I’m not sure how to rate books on this website, so I suppose this will be going in a comment instead.
This book is absolutely phenomenal. It’s so refreshing when a sequel truly feels like it is upping the ante. An expansion on characters and sects that weren’t focused on in the previous book but were eluded to. The rest of the pantheon receive a lot more attention and I found Hera and Athena to be the most interesting with their goals and motivations.
Persephone and Adrastus are both so compelling in the way that their clashing with godhood, directly or otherwise, builds them through the story as mirrors to each other. I feel that their individual relationships to Demeter are the most obvious examples of this.
The addition of Callisto Khan to Maria Ying is fantastic.
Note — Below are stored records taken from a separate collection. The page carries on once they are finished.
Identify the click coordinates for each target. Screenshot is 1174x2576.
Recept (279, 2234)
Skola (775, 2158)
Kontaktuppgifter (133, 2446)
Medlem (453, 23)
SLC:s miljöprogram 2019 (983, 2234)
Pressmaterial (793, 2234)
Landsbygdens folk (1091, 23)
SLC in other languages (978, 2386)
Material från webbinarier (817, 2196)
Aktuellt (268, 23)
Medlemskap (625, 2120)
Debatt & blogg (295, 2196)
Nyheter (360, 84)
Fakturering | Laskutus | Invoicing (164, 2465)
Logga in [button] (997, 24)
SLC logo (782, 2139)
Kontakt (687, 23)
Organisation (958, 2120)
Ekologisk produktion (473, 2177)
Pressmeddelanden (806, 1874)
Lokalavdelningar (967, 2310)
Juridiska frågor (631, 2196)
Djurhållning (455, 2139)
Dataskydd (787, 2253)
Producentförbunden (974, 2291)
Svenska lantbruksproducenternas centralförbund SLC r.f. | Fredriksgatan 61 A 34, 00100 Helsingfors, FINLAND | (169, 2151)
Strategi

I am not versed much in Greek theater, but seeing Elektra and Titanomachy (play titles mentioned in Callisto Khan’s own The Zeus Constant) was a delight and it feels like a natural evolution after the poet Sappho appears in The Hades Calculus.
I’m a massive fan of how Maria Ying has responded to the number of works based on this series, the canonization of Madalithea from Cirice Gray’s Flower of the Underworld along with elements from the previously mentioned The Zeus Constant is extremely cool. I’m not great at coming up with another way to put it, it’s just something I wish happened more often. A part of me wonders how these elements might read to someone who hasn’t read either of those books, and how much Maria Ying wants them to be enjoyed without requiring supplementary reading. I’d have to take notes about that on a subsequent reading, but my mention of it is not because I think it is a problem. Just something I mean to dive into.
I’m extremely excited for whatever the story may hold in the threequel, and yearn for the chance to read House of the Underworld when it releases. I got my second ever tattoo of a cypress leaf inspired by Hades and Madalithea. I love this series and I expect it to be near and dear to me for a long while to come.